MATERIAL TO PROCESS:
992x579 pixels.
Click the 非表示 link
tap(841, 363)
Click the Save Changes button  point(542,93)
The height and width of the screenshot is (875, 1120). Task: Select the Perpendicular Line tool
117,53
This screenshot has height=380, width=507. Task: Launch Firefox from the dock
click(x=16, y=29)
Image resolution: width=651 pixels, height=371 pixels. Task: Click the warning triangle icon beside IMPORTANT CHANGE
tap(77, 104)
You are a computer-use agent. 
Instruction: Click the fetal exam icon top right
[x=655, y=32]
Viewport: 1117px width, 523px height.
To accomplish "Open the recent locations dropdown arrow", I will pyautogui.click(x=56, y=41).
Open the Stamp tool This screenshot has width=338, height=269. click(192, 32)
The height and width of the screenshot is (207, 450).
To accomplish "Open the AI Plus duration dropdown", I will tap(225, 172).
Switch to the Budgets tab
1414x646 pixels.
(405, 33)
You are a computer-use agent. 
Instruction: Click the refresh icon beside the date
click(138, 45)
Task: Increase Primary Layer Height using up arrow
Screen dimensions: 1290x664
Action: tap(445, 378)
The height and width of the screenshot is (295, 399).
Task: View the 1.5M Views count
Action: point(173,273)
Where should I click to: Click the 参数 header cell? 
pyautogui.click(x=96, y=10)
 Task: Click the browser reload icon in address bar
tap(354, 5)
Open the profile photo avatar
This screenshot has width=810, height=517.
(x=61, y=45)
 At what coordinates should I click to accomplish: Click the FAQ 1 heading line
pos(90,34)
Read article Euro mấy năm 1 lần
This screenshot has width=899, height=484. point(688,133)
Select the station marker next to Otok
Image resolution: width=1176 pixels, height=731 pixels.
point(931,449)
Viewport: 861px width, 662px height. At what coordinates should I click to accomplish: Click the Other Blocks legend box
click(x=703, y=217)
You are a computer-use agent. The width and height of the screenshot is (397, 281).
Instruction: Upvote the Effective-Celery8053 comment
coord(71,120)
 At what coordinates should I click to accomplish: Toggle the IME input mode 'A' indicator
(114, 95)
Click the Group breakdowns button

INSTRUCTIONS FOR THE TASK:
Repeat, character for character, the lines from the one that holds "At what coordinates should I click to accomplish: Click the FAQ" to the final line of the material, inclusive, and no other lines.

TASK OUTPUT:
 At what coordinates should I click to accomplish: Click the FAQ 1 heading line
pos(90,34)
Read article Euro mấy năm 1 lần
This screenshot has width=899, height=484. point(688,133)
Select the station marker next to Otok
Image resolution: width=1176 pixels, height=731 pixels.
point(931,449)
Viewport: 861px width, 662px height. At what coordinates should I click to accomplish: Click the Other Blocks legend box
click(x=703, y=217)
You are a computer-use agent. The width and height of the screenshot is (397, 281).
Instruction: Upvote the Effective-Celery8053 comment
coord(71,120)
 At what coordinates should I click to accomplish: Toggle the IME input mode 'A' indicator
(114, 95)
Click the Group breakdowns button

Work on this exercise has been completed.